[BEGIN]

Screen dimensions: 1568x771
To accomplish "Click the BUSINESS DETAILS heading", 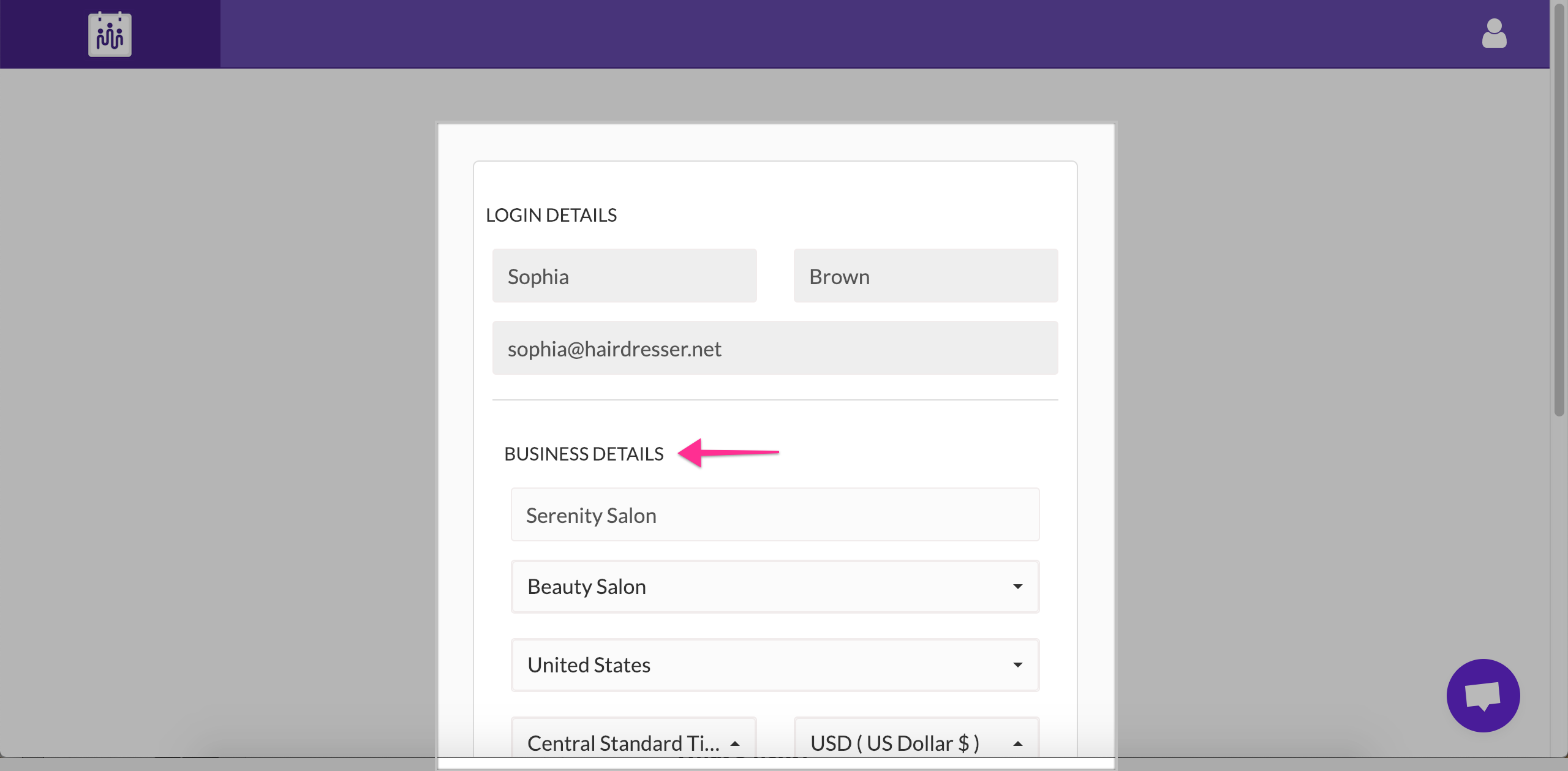I will [x=583, y=454].
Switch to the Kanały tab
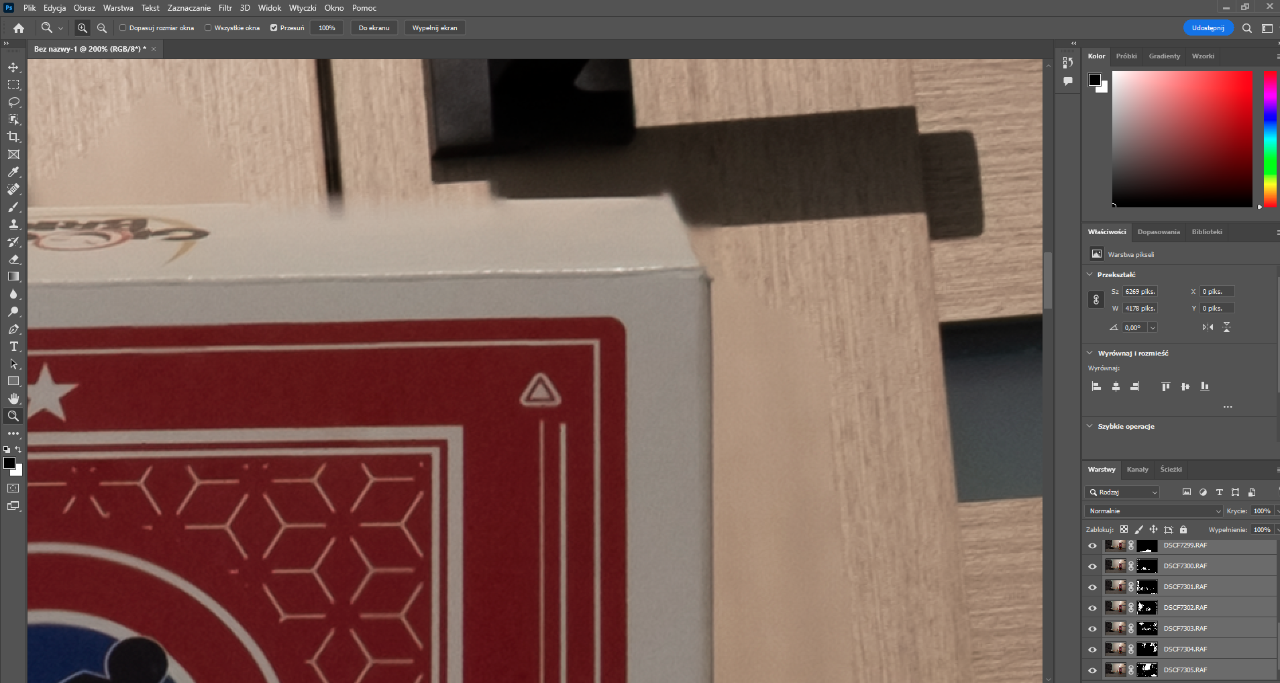Screen dimensions: 1280x683 (1137, 469)
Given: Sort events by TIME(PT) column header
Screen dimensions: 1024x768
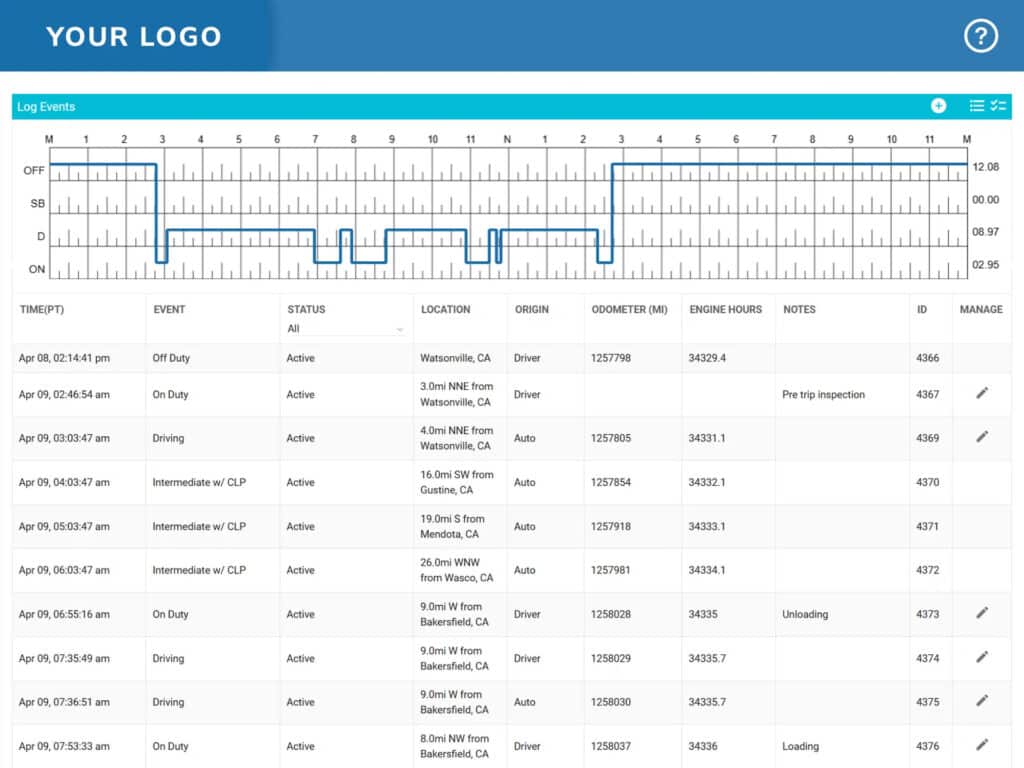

[END]

THE REQUEST —
Please give again everything in the entries from the line containing "Given: Sort events by TIME(PT) column header" down to the end of the entries, leaving out the pictures.

FINAL RESULT —
Given: Sort events by TIME(PT) column header
Screen dimensions: 1024x768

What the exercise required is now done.